| Stated goal A |
Translate this sentence from the PHP forum thread into Spanish: "Could anyone give me a suggestion of how I could achieve this using php?"
| Stated goal B |
In the PHP forum thread, find the passage that begins with the words "I have a mad" and ends with "auto generated content.". Write down that passage exactly.

Using php to download a page and grab some content
#1
Posted 12 November 2008 - 02:30 AM
Can anyone suggest how I can do this?
I want, following the input of a website address from a form (say), for my php to get info from that webpage, and use it to output info from that webpage to the screen.
I have a mad idea to try out but in essence, I have to be able to get my php to go to a webpage and pick out the links. I am not intending to spam or create crappy auto generated content.
There are sites that I can input a website address and it displays all the links from that page. I want to do that but am going to do something different (hence the mad idea) with the data.
Could anyone give me a suggestion of how I could achieve this using php?
Any advice welcomed,
Paul.
#2
Posted 12 November 2008 - 04:13 AM
The question is, how much effort are you willing to put into this versus how much you're expected to be handed to you...??? We're willing to help you learn how to achieve your goal if you're willing to attempt to learn... Otherwise, you might as well pay someone to write the code... I know I can write the code, but I'd rather help you learn how to do it yourself...
EDIT: Sorry, Paul... Didn't realize it was you I was replying to... Didn't mean to come across gruff in my reply... I'd just come from another site and had gotten all worked up over people not doing their part researching before asking for help (as in "do it for me")...
#3
Posted 16 November 2008 - 03:34 PM
I too am amazed at the forums where people ask questions like 'how do I do x' when in the documentation the first point is 'How to do x' fully explained and documented.
Thank you though, now I have two expressions to google for, SGREP and Screen Scrape.I have searched for sgrep and I can see I have my reading cut out for me.
sgrep [-aCcDdhilNnPqSsTtV] [-O filename] [-o "format"] [ -p preprocessor] -f filename [-e expression] [filename ...]
OMG! I am sure that when I get to grips with it all this stuff will become more intelligible to a novice like me!
Am still totally in the dark. Will post my progress if anyone else is interested. I am quite sure I can search a text string for the relevant patterns, the question that remains is how to get PHP to request and recieve a webpage, and turn the resulting stream into a text file, so I can search it. From preliminary reading, it seems I might be able to search the stream directly without converting to a text file first.

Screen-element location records
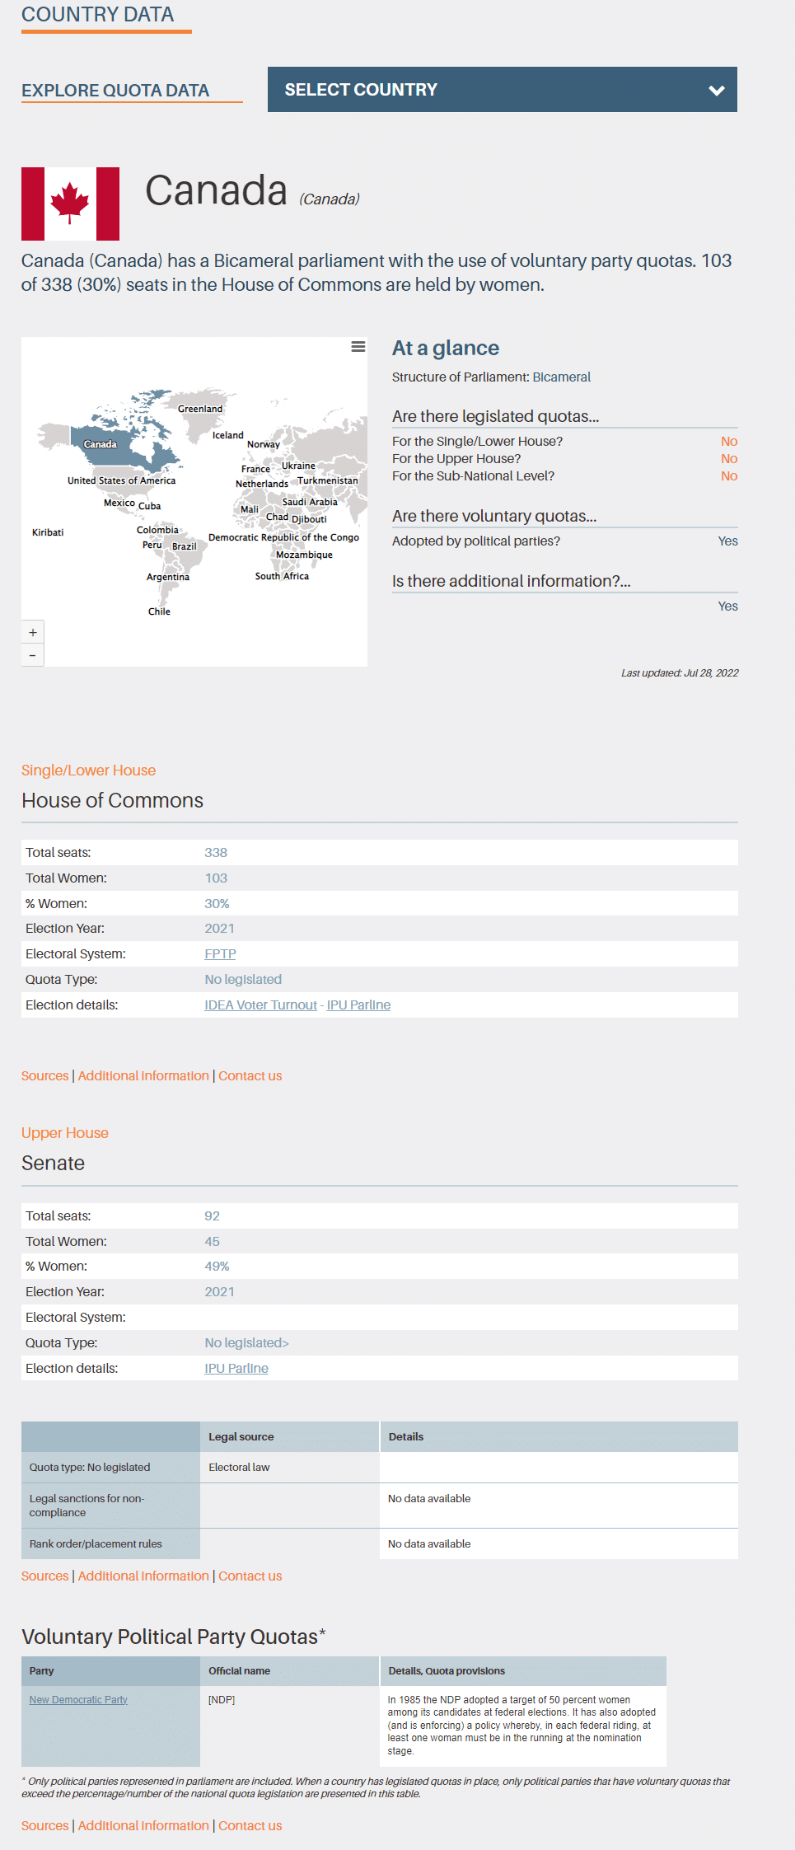Click the Canada flag image
795x1850 pixels.
click(70, 204)
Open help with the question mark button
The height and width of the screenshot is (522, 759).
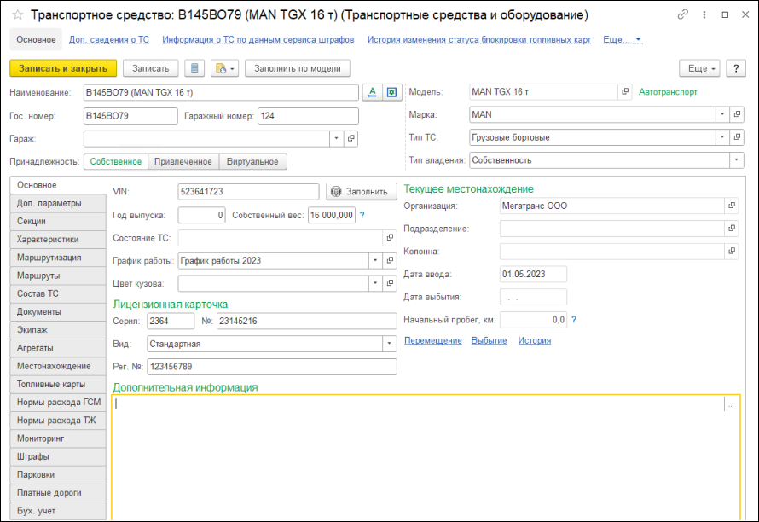[x=735, y=68]
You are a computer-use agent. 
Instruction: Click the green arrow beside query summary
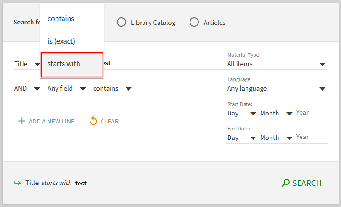18,183
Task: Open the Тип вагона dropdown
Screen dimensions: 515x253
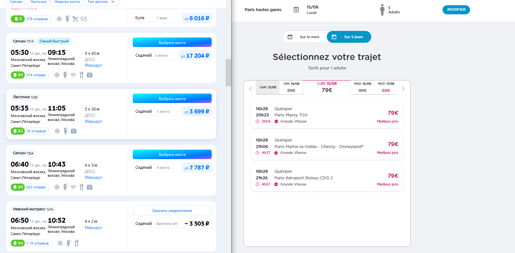Action: (x=101, y=2)
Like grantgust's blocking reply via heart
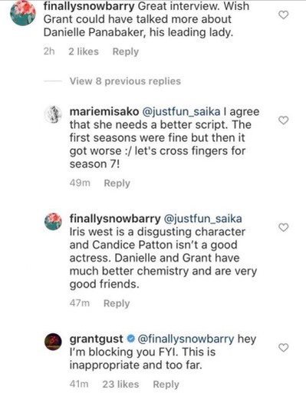 (283, 348)
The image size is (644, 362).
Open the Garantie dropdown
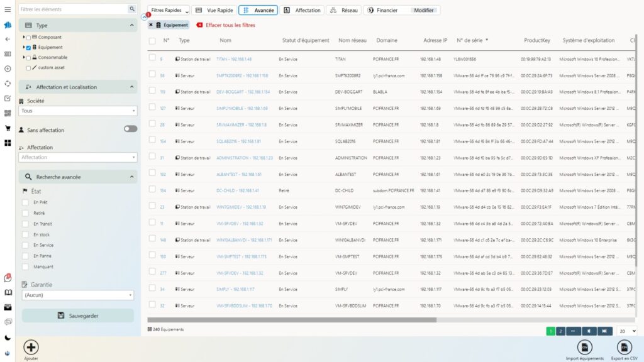pyautogui.click(x=78, y=295)
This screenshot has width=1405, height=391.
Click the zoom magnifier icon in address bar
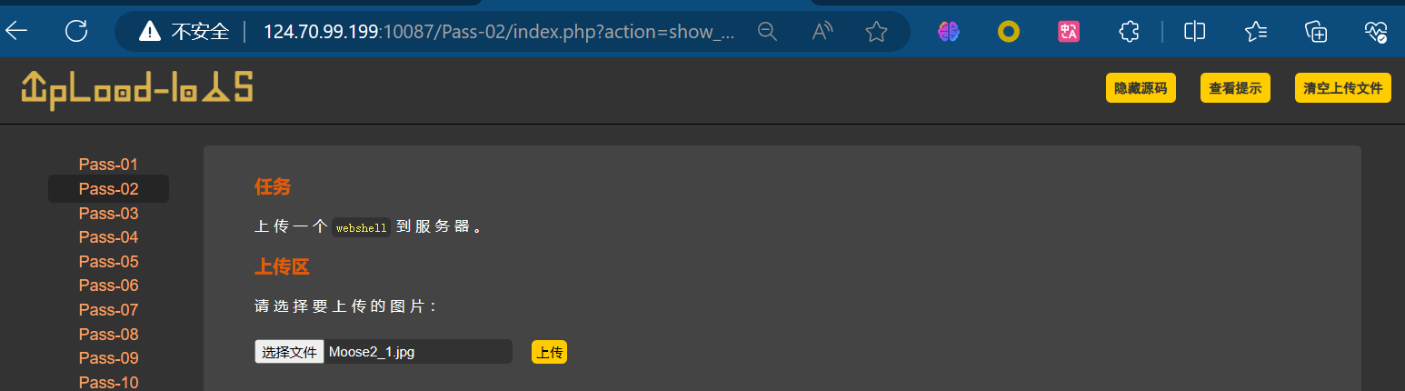click(x=768, y=32)
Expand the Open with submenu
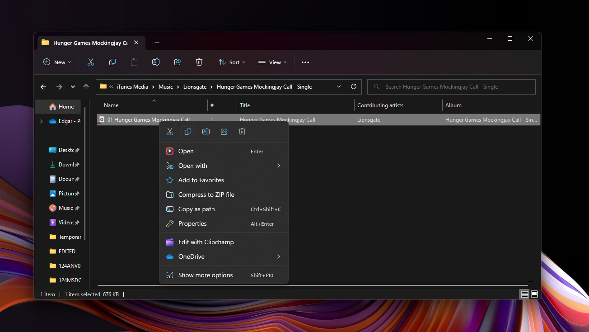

| Expected answer A |
¿Alguien podría darme una sugerencia de cómo podría lograr esto usando php?

| Expected answer B |
I have a mad idea to try out but in essence, I have to be able to get my php to go to a webpage and pick out the links. I am not intending to spam or create crappy auto generated content.